▶ Problem to work on
After finding the line with "The image size is (404, 227)." in the entries below, copy that line and each one after it exactly, through the last line, and omit pictures.

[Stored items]
════════════════════
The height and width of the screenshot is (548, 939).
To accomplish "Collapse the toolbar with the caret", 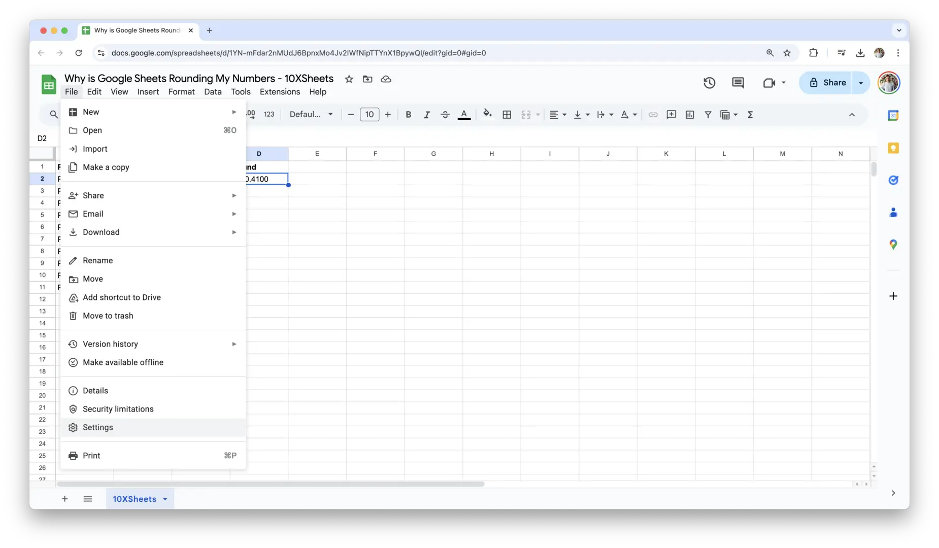I will click(852, 115).
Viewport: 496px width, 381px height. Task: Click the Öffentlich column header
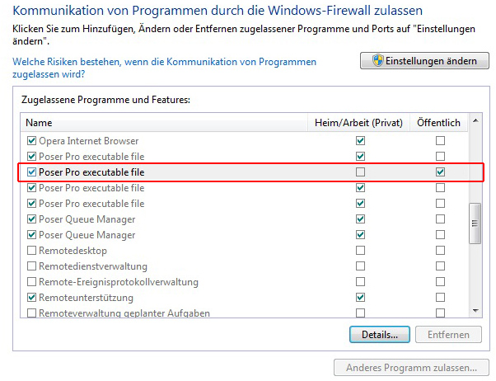pos(438,123)
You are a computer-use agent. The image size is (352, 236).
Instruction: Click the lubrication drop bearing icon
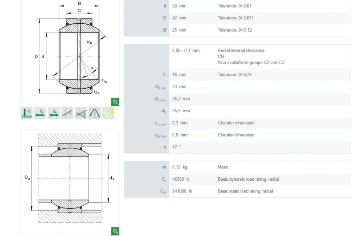pos(108,113)
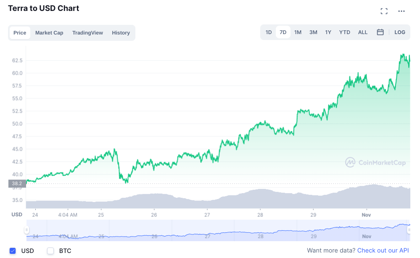Set the chart range to 1D
The width and height of the screenshot is (420, 258).
269,32
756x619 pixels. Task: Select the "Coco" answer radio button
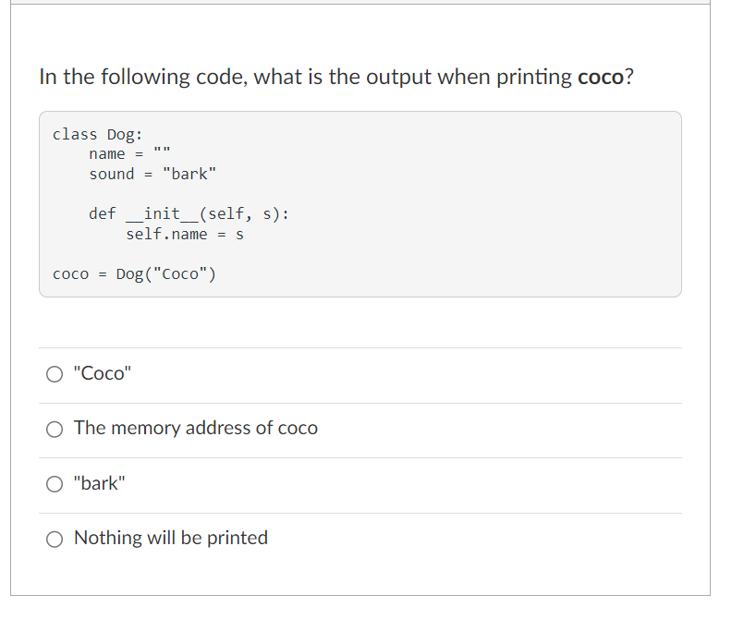coord(55,373)
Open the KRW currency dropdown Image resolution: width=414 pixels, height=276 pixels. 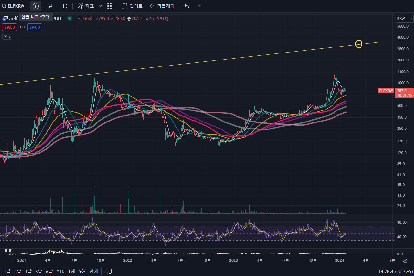[405, 19]
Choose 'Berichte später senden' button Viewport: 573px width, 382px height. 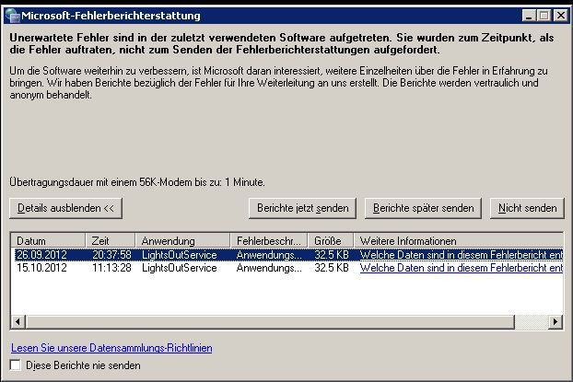[423, 208]
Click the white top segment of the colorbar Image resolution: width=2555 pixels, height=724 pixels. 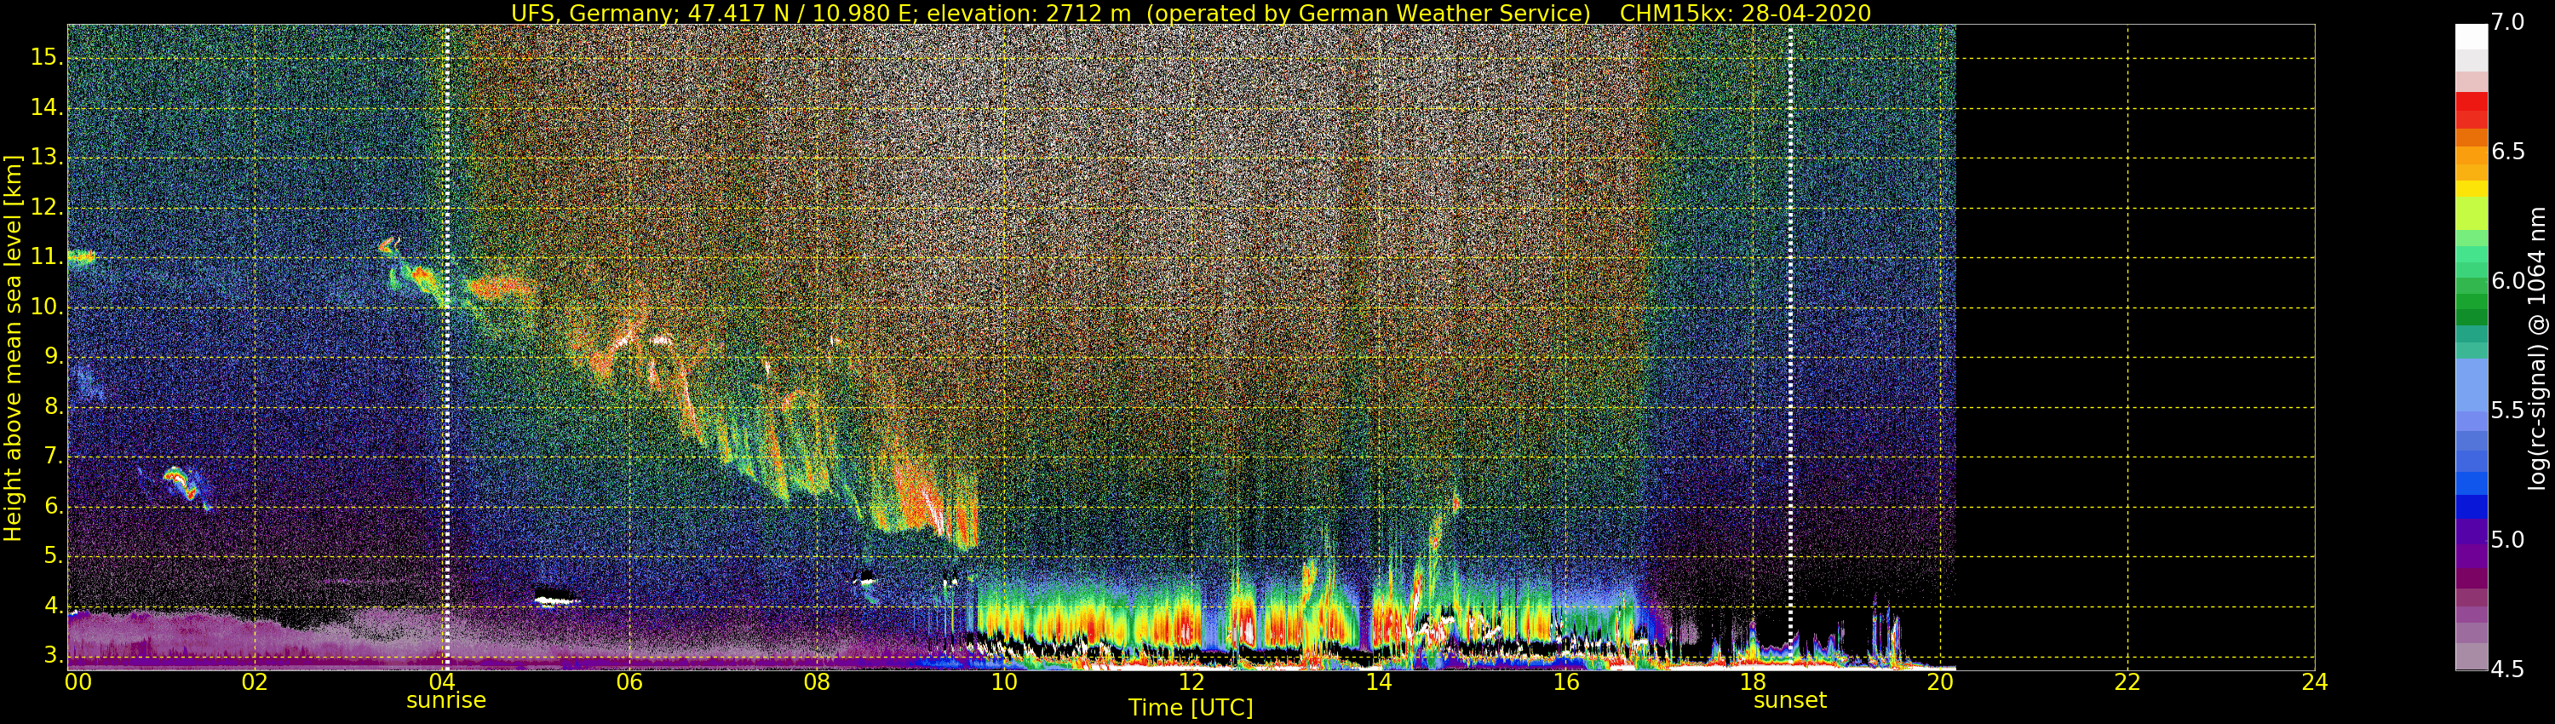[2471, 36]
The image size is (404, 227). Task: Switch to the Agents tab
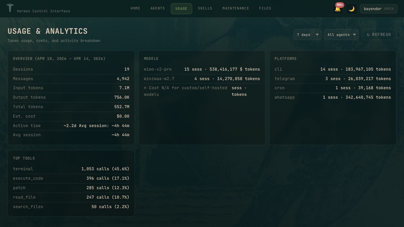[157, 9]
════════════════════
▶ Solution below
The image size is (404, 227). Task: Switch to the Agents tab
[157, 9]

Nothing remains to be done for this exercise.